With the records as your source, report how many lines contain "picker". Add no other words.

== Material shown ==

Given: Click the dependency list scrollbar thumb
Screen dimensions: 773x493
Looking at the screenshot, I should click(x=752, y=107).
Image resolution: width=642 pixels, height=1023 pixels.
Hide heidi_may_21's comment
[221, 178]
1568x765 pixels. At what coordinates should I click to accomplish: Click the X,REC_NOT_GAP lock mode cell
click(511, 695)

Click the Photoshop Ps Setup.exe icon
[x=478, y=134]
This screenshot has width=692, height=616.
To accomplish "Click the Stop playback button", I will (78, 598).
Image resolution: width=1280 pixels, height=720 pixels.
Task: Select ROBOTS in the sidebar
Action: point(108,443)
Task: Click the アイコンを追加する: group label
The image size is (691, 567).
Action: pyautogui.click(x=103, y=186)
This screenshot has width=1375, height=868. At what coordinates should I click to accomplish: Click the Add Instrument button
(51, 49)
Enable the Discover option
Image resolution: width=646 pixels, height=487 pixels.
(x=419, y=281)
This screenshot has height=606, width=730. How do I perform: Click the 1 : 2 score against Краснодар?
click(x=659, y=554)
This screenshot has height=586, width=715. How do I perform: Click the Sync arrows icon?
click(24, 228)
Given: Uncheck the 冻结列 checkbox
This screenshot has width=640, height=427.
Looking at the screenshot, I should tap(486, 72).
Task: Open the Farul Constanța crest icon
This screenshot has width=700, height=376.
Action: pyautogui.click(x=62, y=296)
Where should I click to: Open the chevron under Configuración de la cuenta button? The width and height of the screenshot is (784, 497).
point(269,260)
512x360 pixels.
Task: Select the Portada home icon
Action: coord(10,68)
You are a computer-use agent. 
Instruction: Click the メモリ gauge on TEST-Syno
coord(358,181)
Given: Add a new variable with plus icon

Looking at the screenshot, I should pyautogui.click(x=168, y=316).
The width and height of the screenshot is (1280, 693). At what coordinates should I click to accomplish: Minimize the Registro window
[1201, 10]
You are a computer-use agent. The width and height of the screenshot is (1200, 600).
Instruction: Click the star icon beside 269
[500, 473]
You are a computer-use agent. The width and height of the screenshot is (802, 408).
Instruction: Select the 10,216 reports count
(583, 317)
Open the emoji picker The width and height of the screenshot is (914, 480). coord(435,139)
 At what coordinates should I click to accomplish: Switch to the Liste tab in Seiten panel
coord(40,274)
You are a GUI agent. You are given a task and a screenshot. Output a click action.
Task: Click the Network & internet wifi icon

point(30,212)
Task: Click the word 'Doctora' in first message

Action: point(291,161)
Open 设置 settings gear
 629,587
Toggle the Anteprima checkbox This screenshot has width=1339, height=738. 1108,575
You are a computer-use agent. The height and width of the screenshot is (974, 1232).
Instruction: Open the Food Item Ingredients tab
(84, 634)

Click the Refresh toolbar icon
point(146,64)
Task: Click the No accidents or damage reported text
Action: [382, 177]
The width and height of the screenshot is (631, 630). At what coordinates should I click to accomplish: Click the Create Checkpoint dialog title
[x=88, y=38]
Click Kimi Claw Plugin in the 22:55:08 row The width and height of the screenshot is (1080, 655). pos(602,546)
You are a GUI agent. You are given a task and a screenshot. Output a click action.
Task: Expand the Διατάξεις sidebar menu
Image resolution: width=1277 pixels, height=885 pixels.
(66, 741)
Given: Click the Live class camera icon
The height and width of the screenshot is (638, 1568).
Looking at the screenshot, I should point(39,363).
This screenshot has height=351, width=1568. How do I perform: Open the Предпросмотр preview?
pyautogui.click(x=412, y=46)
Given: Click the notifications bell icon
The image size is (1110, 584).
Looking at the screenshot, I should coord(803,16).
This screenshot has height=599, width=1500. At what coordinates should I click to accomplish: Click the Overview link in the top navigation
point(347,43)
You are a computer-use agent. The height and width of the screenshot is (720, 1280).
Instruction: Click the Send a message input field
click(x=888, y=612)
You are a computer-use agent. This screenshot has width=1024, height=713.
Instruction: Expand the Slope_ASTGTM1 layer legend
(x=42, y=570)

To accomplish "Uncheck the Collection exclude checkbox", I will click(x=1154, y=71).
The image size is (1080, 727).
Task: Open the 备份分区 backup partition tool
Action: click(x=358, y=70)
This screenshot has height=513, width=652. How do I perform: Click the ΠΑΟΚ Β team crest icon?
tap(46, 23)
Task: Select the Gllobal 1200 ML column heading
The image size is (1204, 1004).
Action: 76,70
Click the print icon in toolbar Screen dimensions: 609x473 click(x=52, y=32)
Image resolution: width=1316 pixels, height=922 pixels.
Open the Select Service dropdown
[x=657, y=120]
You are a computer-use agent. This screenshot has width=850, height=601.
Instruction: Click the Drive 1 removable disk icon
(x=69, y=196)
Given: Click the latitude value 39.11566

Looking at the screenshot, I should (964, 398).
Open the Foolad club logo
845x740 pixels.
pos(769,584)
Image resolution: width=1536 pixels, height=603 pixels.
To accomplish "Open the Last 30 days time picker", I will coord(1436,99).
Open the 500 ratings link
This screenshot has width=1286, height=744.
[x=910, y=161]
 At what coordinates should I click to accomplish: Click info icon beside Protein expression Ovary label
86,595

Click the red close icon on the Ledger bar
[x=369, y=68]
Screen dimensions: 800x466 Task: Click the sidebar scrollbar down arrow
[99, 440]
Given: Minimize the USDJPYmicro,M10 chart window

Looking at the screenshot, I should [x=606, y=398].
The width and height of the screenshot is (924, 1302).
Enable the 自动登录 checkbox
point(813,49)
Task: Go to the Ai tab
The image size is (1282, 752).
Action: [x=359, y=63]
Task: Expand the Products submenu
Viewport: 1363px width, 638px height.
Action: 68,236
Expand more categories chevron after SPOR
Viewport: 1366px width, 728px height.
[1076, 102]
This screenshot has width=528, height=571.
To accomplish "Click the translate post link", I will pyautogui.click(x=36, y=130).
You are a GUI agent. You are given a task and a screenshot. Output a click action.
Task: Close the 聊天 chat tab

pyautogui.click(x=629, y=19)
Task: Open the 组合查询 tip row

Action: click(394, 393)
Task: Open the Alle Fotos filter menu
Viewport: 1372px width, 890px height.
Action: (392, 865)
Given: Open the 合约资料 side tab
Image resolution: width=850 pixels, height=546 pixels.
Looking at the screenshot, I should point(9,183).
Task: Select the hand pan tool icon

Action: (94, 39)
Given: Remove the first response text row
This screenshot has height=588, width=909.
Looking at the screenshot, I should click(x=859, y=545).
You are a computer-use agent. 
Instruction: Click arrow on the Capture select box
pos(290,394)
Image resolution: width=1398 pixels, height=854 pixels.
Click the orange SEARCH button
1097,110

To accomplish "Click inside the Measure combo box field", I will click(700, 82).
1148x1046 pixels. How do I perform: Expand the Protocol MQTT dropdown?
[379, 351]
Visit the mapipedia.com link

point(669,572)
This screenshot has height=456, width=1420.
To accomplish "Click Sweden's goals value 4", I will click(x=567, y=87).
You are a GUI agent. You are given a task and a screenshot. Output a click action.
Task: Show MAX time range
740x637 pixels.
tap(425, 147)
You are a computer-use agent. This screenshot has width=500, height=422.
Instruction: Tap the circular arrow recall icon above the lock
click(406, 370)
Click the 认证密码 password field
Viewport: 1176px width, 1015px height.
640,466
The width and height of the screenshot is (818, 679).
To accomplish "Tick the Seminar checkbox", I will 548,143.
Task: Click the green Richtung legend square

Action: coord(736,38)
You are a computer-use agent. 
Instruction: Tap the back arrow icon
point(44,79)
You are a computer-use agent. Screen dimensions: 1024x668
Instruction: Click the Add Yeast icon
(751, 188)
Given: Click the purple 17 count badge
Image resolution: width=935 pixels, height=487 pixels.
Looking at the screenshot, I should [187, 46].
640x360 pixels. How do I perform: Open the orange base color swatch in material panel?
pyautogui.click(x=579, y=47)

===

» **Task answer**: 2